### Task prompt
Below is a set of records; restate each one word for word.

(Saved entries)
******

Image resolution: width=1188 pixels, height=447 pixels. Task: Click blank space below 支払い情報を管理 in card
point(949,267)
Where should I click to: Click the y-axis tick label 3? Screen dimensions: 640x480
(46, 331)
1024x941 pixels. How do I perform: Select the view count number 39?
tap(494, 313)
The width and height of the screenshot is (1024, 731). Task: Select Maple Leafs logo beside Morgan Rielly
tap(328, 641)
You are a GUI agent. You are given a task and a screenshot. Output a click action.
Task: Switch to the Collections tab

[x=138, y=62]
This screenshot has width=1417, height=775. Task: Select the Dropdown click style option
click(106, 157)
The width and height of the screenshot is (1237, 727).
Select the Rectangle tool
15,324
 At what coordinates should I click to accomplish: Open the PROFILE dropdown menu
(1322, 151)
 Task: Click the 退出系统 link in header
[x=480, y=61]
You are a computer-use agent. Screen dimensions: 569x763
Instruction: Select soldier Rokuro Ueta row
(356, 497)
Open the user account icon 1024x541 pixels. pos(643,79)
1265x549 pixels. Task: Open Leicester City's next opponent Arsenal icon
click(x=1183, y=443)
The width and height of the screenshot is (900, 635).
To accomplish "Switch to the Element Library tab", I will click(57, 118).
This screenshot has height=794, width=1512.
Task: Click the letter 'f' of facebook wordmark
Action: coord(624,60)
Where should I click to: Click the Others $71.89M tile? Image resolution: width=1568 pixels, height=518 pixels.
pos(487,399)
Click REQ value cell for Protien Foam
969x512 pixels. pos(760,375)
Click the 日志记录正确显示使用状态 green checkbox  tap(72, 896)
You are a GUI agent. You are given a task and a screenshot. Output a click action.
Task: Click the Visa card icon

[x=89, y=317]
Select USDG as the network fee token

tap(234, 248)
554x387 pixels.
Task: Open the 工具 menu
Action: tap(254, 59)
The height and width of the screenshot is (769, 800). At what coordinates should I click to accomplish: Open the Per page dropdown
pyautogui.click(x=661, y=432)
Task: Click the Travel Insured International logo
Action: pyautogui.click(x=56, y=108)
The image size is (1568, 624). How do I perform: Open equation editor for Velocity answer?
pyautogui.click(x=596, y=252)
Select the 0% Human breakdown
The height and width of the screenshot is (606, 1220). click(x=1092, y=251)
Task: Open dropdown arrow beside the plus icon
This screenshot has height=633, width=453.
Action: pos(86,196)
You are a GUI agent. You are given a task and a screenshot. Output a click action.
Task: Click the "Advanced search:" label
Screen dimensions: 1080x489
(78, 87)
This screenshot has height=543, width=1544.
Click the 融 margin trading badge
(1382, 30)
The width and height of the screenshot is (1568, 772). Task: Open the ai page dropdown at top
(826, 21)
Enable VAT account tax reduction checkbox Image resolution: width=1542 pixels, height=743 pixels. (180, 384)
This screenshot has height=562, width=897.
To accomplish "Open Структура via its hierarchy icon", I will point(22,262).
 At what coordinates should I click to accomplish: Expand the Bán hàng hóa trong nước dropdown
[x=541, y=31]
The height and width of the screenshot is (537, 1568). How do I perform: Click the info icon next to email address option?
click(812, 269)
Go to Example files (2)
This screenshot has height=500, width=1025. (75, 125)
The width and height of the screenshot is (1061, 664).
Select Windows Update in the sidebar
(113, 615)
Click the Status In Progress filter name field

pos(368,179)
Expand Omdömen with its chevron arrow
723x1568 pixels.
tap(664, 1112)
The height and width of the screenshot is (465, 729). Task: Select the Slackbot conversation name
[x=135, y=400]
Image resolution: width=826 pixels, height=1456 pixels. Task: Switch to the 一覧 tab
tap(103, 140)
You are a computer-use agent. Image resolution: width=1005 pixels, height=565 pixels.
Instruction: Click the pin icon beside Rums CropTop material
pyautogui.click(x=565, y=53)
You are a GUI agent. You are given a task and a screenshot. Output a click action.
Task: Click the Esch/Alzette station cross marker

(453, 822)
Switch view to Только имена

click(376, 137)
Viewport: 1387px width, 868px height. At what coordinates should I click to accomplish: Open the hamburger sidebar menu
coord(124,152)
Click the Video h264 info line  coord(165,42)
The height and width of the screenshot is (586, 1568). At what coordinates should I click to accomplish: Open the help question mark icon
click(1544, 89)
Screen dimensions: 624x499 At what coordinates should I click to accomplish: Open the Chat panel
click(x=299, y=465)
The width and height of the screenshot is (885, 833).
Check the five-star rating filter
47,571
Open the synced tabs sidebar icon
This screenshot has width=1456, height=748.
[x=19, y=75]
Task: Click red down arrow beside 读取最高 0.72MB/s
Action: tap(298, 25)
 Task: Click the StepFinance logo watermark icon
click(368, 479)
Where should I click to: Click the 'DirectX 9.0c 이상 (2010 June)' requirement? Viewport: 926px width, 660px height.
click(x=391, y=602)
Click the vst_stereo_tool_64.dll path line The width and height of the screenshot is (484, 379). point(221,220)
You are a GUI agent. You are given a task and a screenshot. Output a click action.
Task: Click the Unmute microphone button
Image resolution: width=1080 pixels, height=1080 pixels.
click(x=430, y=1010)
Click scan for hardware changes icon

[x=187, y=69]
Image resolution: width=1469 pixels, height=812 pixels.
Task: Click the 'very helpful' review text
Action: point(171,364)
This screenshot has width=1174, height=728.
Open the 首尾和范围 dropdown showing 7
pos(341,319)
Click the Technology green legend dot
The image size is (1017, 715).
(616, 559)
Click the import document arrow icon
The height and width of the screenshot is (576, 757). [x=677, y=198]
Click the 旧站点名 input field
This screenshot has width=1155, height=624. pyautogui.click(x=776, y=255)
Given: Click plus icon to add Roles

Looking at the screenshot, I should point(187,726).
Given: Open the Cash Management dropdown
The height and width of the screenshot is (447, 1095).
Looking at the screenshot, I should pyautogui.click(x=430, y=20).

******

### Output
Image resolution: width=1188 pixels, height=447 pixels. Task: Click blank space below 支払い情報を管理 in card
point(949,267)
Where should I click to: Click the y-axis tick label 3? Screen dimensions: 640x480
(46, 331)
1024x941 pixels. How do I perform: Select the view count number 39?
tap(494, 313)
The width and height of the screenshot is (1024, 731). Task: Select Maple Leafs logo beside Morgan Rielly
tap(328, 641)
You are a GUI agent. You are given a task and a screenshot. Output a click action.
Task: Switch to the Collections tab

[x=138, y=62]
This screenshot has width=1417, height=775. Task: Select the Dropdown click style option
click(106, 157)
The width and height of the screenshot is (1237, 727).
Select the Rectangle tool
15,324
 At what coordinates should I click to accomplish: Open the PROFILE dropdown menu
(1322, 151)
 Task: Click the 退出系统 link in header
[x=480, y=61]
You are a computer-use agent. Screen dimensions: 569x763
Instruction: Select soldier Rokuro Ueta row
(356, 497)
Open the user account icon 1024x541 pixels. pos(643,79)
1265x549 pixels. Task: Open Leicester City's next opponent Arsenal icon
click(x=1183, y=443)
The width and height of the screenshot is (900, 635).
To accomplish "Switch to the Element Library tab", I will click(57, 118).
This screenshot has height=794, width=1512.
Task: Click the letter 'f' of facebook wordmark
Action: coord(624,60)
Where should I click to: Click the Others $71.89M tile? Image resolution: width=1568 pixels, height=518 pixels.
pos(487,399)
Click REQ value cell for Protien Foam
969x512 pixels. pos(760,375)
Click the 日志记录正确显示使用状态 green checkbox  tap(72, 896)
You are a GUI agent. You are given a task and a screenshot. Output a click action.
Task: Click the Visa card icon

[x=89, y=317]
Select USDG as the network fee token

tap(234, 248)
554x387 pixels.
Task: Open the 工具 menu
Action: tap(254, 59)
The height and width of the screenshot is (769, 800). At what coordinates should I click to accomplish: Open the Per page dropdown
pyautogui.click(x=661, y=432)
Task: Click the Travel Insured International logo
Action: pyautogui.click(x=56, y=108)
The image size is (1568, 624). How do I perform: Open equation editor for Velocity answer?
pyautogui.click(x=596, y=252)
Select the 0% Human breakdown
The height and width of the screenshot is (606, 1220). click(x=1092, y=251)
Task: Open dropdown arrow beside the plus icon
This screenshot has height=633, width=453.
Action: pos(86,196)
You are a GUI agent. You are given a task and a screenshot. Output a click action.
Task: Click the "Advanced search:" label
Screen dimensions: 1080x489
(78, 87)
This screenshot has height=543, width=1544.
Click the 融 margin trading badge
(1382, 30)
The width and height of the screenshot is (1568, 772). Task: Open the ai page dropdown at top
(826, 21)
Enable VAT account tax reduction checkbox Image resolution: width=1542 pixels, height=743 pixels. (180, 384)
This screenshot has height=562, width=897.
To accomplish "Open Структура via its hierarchy icon", I will point(22,262).
 At what coordinates should I click to accomplish: Expand the Bán hàng hóa trong nước dropdown
[x=541, y=31]
The height and width of the screenshot is (537, 1568). How do I perform: Click the info icon next to email address option?
click(812, 269)
Go to Example files (2)
This screenshot has height=500, width=1025. (75, 125)
The width and height of the screenshot is (1061, 664).
Select Windows Update in the sidebar
(113, 615)
Click the Status In Progress filter name field

pos(368,179)
Expand Omdömen with its chevron arrow
723x1568 pixels.
tap(664, 1112)
The height and width of the screenshot is (465, 729). Task: Select the Slackbot conversation name
[x=135, y=400]
Image resolution: width=826 pixels, height=1456 pixels. Task: Switch to the 一覧 tab
tap(103, 140)
You are a computer-use agent. Image resolution: width=1005 pixels, height=565 pixels.
Instruction: Click the pin icon beside Rums CropTop material
pyautogui.click(x=565, y=53)
You are a GUI agent. You are given a task and a screenshot. Output a click action.
Task: Click the Esch/Alzette station cross marker

(453, 822)
Switch view to Только имена

click(376, 137)
Viewport: 1387px width, 868px height. At what coordinates should I click to accomplish: Open the hamburger sidebar menu
coord(124,152)
Click the Video h264 info line  coord(165,42)
The height and width of the screenshot is (586, 1568). At what coordinates should I click to accomplish: Open the help question mark icon
click(1544, 89)
Screen dimensions: 624x499 At what coordinates should I click to accomplish: Open the Chat panel
click(x=299, y=465)
The width and height of the screenshot is (885, 833).
Check the five-star rating filter
47,571
Open the synced tabs sidebar icon
This screenshot has width=1456, height=748.
[x=19, y=75]
Task: Click red down arrow beside 读取最高 0.72MB/s
Action: tap(298, 25)
 Task: Click the StepFinance logo watermark icon
click(368, 479)
Where should I click to: Click the 'DirectX 9.0c 이상 (2010 June)' requirement? Viewport: 926px width, 660px height.
click(x=391, y=602)
Click the vst_stereo_tool_64.dll path line The width and height of the screenshot is (484, 379). point(221,220)
You are a GUI agent. You are given a task and a screenshot. Output a click action.
Task: Click the Unmute microphone button
Image resolution: width=1080 pixels, height=1080 pixels.
click(x=430, y=1010)
Click scan for hardware changes icon

[x=187, y=69]
Image resolution: width=1469 pixels, height=812 pixels.
Task: Click the 'very helpful' review text
Action: point(171,364)
This screenshot has width=1174, height=728.
Open the 首尾和范围 dropdown showing 7
pos(341,319)
Click the Technology green legend dot
The image size is (1017, 715).
(616, 559)
Click the import document arrow icon
The height and width of the screenshot is (576, 757). [x=677, y=198]
Click the 旧站点名 input field
This screenshot has width=1155, height=624. pyautogui.click(x=776, y=255)
Given: Click plus icon to add Roles

Looking at the screenshot, I should point(187,726).
Given: Open the Cash Management dropdown
The height and width of the screenshot is (447, 1095).
Looking at the screenshot, I should pyautogui.click(x=430, y=20).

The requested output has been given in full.